On vous le disait l’année dernière dans cet article, s’il y a bien quelque chose qui risque de mettre un sacré coup à votre couple, ce sont les réseaux sociaux. Nous sommes présents et connectés à chaque instant. Si vous êtes célibataire, les plateformes de rencontre en ligne sont peut-être devenues la bouée de sauvetage de quelques-unes de vos soirées en solo.

Claire Alquier voit d’un bon œil les applications et sites de rencontre. Pour elle, la différence est précieuse et ces sites permettent de rencontrer une personne que l’on aurait sans doute loupée dans la vraie vie.

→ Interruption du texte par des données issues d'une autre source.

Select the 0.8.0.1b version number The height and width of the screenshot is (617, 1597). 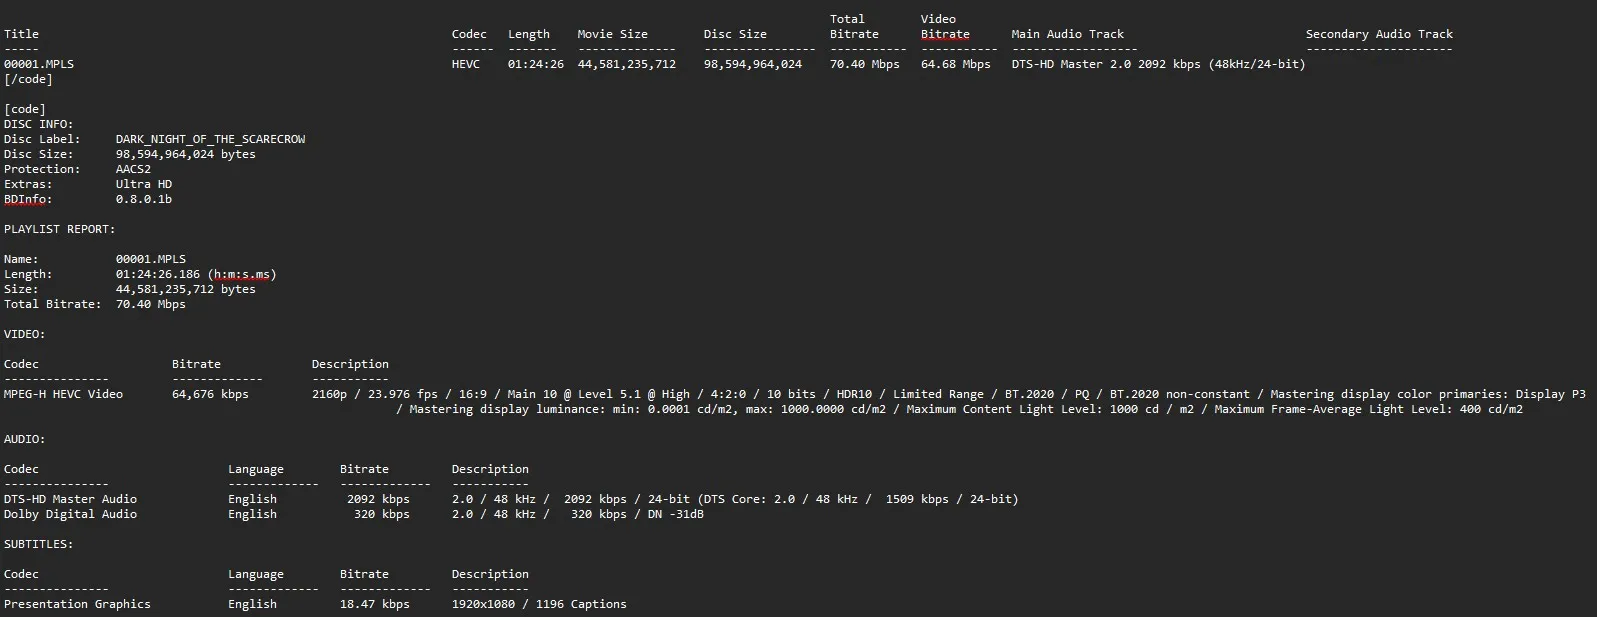point(143,199)
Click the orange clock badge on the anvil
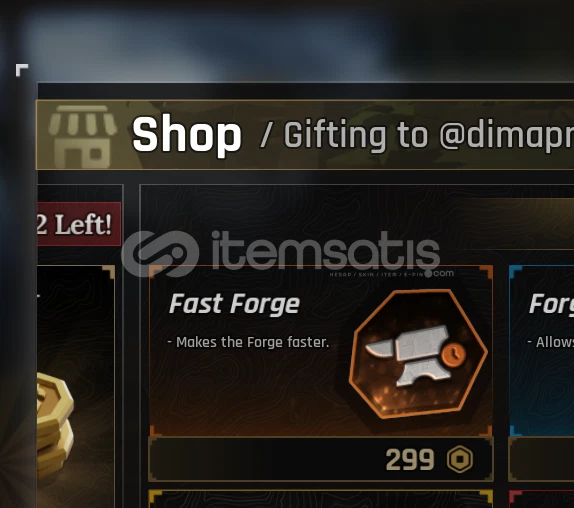Image resolution: width=574 pixels, height=508 pixels. point(453,354)
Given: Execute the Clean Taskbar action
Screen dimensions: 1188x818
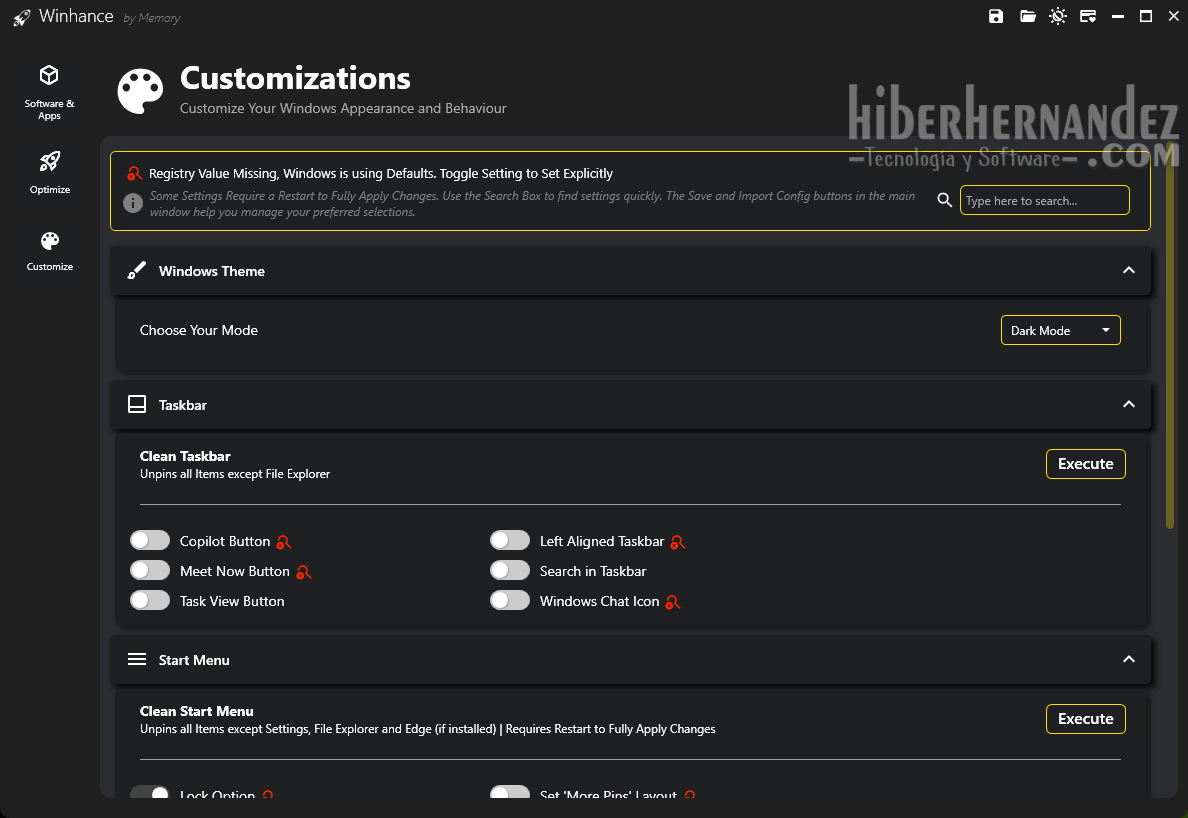Looking at the screenshot, I should click(x=1085, y=464).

Pour elle, le vice s’installe lorsqu’on commence à surfer sur les sites « de niche » (pour ceux qui sont pro gluten, plus chia que quinoa, plutôt chats que chiens, plutôt ronds-points que carrefours, etc.) « comme s’il fallait que l’on s’isole « entre pairs »»,déplore-t-elle.

Autre effet pervers de la sur-connexion sur les applis de rencontre : la facilité de nexter et la non-satisfaction qui en découle. Il y a toujours le choix, et surtout, il nous semble qu’il y a toujours mieux. Cette obsession, cette quête constante, épuise nos facultés d’attachement autant qu’elle enrichit les concepteurs d’appli de rencontre et révèle surtout une peur de la solitude et du vide, alimentée par une réalité parfois (souvent ?) déceptive.